Near the beginning of the platform’s life, Twitter’s users repeatedly submitted requests for the addition of a ‘groups’ feature. Social media was in its infancy, and the most dedicated tweeters felt bad for flooding their followers’ feeds with an excess of potentially irrelevant topics and commentary.

Twitter’s creators, however, felt that existing paradigms for ‘groups’ on social media were clunky and confusing, and they refused to implement such an ineffective status quo.

Surprisingly, the solution to this problem didn’t come from within Twitter. Chris Messina, an Internet consultant, and product designer, first proposed the use of the pound (#) symbol in 2007 in order to help filter his own feed’s conversations.

Messina took major inspiration from the syntax for #channels on the Internet Relay Chat (an early communication platform used primarily for open-source projects, similar to Slack). While the symbol’s usage was popular on IRC, Twitter initially dismissed the idea, remarking that the concept was simply “too nerdy to catch on.”

After Messina convinced a few friends to use the tag in tweets about a San Diego wildfire, however, hashtags quickly went viral. In response, Twitter embraced the concept wholeheartedly, adding an automatic search feature for hashtags in 2009.

Now, hashtags have extended far beyond the Twittersphere, serving as an organizational standard on nearly every modern social media service.

Twitter’s success in popularizing an ingenious new content filtering tool — as well as the growth of subdivided services in software at large — illustrates just how powerful the Division technique can be as an innovation template. Those looking to leverage this approach to creativity should closely examine how their own ideas can be repackaged, restructured, and reorganized.

Task Unification

Task Unification is the art of linking together 2 or more features, unlocking dual functionality with a single component or task.

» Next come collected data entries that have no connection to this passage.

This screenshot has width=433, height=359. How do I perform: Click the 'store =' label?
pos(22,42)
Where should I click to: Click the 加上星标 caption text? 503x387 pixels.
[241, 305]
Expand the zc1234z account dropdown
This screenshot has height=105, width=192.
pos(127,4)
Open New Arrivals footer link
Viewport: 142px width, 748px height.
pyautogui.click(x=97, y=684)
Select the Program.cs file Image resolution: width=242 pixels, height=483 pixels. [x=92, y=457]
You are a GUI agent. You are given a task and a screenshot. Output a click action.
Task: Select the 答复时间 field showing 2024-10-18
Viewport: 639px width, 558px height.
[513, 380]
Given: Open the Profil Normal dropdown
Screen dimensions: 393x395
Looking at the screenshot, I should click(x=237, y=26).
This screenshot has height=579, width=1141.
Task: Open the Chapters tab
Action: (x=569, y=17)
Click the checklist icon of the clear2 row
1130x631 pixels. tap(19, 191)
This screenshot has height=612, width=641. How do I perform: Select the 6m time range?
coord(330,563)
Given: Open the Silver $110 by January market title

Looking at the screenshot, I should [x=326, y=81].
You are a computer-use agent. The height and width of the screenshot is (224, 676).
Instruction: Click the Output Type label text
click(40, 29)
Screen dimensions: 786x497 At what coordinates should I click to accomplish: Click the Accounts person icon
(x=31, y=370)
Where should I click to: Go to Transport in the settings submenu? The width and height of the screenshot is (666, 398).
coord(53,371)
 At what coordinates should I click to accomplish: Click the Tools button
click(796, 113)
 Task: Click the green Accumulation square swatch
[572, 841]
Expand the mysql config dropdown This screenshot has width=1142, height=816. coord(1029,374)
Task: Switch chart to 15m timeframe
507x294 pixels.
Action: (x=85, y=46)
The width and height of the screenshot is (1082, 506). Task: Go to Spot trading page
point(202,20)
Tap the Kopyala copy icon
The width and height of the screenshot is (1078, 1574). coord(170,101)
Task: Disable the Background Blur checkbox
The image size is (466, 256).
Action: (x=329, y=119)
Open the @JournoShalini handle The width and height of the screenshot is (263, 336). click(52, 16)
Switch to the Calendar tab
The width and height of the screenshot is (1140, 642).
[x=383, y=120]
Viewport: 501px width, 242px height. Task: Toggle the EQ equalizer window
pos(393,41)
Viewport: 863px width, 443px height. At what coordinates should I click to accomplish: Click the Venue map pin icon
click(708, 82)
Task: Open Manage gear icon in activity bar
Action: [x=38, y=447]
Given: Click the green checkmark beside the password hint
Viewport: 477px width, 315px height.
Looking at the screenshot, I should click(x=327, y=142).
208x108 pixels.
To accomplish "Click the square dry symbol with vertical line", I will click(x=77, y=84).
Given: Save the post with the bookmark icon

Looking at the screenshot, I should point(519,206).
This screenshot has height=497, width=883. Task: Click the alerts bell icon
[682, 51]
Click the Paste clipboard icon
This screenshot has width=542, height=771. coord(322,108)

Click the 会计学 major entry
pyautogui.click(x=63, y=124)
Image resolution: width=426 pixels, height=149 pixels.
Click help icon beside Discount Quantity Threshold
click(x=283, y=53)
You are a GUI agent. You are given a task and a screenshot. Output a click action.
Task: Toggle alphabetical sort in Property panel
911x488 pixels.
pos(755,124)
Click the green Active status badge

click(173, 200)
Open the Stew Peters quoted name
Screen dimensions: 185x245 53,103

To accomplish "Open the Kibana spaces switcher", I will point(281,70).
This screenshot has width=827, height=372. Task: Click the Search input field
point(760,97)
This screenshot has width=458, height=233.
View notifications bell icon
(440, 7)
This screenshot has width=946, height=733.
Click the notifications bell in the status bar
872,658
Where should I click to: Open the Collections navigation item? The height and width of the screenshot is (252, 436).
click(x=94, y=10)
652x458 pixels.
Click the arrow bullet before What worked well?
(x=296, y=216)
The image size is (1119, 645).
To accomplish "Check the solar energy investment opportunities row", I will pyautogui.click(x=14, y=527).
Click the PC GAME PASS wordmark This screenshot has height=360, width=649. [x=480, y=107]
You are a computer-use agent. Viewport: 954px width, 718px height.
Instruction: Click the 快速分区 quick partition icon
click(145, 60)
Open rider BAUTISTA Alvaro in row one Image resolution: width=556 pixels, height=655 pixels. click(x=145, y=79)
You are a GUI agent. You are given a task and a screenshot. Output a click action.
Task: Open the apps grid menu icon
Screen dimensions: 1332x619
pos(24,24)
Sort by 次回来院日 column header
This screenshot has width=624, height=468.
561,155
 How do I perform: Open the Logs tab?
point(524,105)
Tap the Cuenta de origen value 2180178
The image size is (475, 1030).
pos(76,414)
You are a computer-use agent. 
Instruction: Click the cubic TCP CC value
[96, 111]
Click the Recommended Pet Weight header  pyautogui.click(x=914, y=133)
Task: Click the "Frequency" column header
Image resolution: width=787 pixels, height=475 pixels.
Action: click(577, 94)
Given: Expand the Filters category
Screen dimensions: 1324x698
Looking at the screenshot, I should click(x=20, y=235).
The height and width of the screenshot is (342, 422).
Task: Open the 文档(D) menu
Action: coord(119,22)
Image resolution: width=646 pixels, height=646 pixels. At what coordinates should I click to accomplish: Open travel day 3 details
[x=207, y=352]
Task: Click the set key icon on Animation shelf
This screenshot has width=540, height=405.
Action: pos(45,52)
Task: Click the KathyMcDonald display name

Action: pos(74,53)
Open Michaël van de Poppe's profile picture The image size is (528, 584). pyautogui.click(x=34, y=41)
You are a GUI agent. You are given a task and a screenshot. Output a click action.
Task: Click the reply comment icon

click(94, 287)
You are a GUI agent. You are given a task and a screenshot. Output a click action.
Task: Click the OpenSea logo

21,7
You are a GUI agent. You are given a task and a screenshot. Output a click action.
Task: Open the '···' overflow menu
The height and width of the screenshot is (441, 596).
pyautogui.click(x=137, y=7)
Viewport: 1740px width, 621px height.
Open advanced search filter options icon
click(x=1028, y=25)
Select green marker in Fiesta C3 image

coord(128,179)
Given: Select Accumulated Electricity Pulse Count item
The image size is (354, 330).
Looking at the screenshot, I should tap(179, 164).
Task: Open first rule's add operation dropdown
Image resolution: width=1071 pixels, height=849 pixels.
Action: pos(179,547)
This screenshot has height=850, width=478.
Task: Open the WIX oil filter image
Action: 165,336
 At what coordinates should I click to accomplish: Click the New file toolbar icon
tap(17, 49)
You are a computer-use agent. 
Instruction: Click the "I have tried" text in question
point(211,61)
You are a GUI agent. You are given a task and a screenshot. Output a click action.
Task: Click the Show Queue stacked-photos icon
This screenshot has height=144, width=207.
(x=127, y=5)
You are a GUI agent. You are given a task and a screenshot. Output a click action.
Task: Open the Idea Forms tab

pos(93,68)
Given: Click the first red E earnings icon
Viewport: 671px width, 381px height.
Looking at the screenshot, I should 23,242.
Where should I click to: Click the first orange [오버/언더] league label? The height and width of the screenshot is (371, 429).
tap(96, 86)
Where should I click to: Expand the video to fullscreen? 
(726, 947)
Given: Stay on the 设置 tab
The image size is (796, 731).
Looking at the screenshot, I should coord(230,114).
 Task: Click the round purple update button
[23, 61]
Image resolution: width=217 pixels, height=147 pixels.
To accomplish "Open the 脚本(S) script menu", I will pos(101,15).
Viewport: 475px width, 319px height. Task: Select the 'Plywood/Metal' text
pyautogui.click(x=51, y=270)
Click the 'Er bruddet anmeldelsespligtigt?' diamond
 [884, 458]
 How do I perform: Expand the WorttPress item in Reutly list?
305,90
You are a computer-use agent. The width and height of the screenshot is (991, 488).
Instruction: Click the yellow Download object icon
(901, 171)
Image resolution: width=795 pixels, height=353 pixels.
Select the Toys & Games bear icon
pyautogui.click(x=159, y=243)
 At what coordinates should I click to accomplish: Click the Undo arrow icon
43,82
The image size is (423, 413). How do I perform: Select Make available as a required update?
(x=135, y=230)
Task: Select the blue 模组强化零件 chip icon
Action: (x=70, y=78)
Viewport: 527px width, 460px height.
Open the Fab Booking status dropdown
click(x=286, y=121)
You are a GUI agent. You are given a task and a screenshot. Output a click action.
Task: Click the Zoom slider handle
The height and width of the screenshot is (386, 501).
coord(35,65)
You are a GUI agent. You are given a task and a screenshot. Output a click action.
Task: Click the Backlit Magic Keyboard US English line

Essentially, it’s the product development equivalent of killing two birds with one stone.

This could involve joining together relatively unrelated objects (i.e. wrapping an automobile to create a moving billboard) or aggregating similar items (i.e. combining several common tools to form a Swiss army knife).

One of the most interesting aspects of Task Unification in the tech industry is that the resulting functionality tends to benefit multiple parties.

Even casual users of the internet have undoubtedly encountered the anti-spam tool known as reCAPTCHA. Acquired by Google in 2009, this plugin serves as a way to distinguish human users of the internet from web-crawling robots (CAPTCHA stands for “Completely Automated Public Turing test to tell Computers and Humans Apart”). The system is used on thousands of webpages as a filtering mechanism for preventing automated fraud, unwelcome text-scraping, and a variety of other undesirable browsing behaviors.

As the universal internet-gatekeeping standard, reCAPTCHA tended to generate quite a few clicks during its spam-filtering duties. Recognizing this as an opportunity to harness the brainpower of users, the plugin’s creators began integrating small problem-solving tasks into their CAPTCHA tests as a means for training their own Artificial Intelligence models.

Initially, these tests came in the form of distorted phrases and short bodies of text, which users transcribed in a text box. On the front end, this simple task helped verify human users in less than 10 seconds — but on the backend, Google used this data in their mission to digitize every book in existence.

To date, millions of books and articles have been collectively transcribed by reCAPTCHA users.

Unfortunately, as Natural Language Processing algorithms grew increasingly sophisticated, it became clear this approach was becoming less effective in spam-filtering efforts. In response, Google substituted text transcription with another task: identifying everyday objects from a pool of random images. Again, this was a simple undertaking for human users— for Google, however, it’s clearly a strategy for training visual recognition algorithms in self-driving cars.

The pattern of utilizing Task Unification to aggregate resources at scale appears to be an extremely popular and effective strategy.

The online puzzle game Foldit isn’t just fun for users— it also serves as a crowdsourcing tool for researchers studying protein structures, spurring biological innovation and the eradication of diseases. Cryptocurrency ‘mining’ systems are designed to process transactions on a distributed basis, while also requiring participants to generate complex, energy-intensive mathematical proofs in order to enhance network security.

The possibilities for applying Task Unification in your own thinking are endless. By carefully considering the intended purpose of each component in a product or step in a process, surprising synergies can be discovered. Be sure to apply systems thinking when looking at the big picture of any ecosystem— underutilized resources are often lurking just beneath the surface.

Attribute Dependency

Simply put, Attribute Dependency is an innovation technique used to form a cause-and-effect relationship between 2 or more features/processes.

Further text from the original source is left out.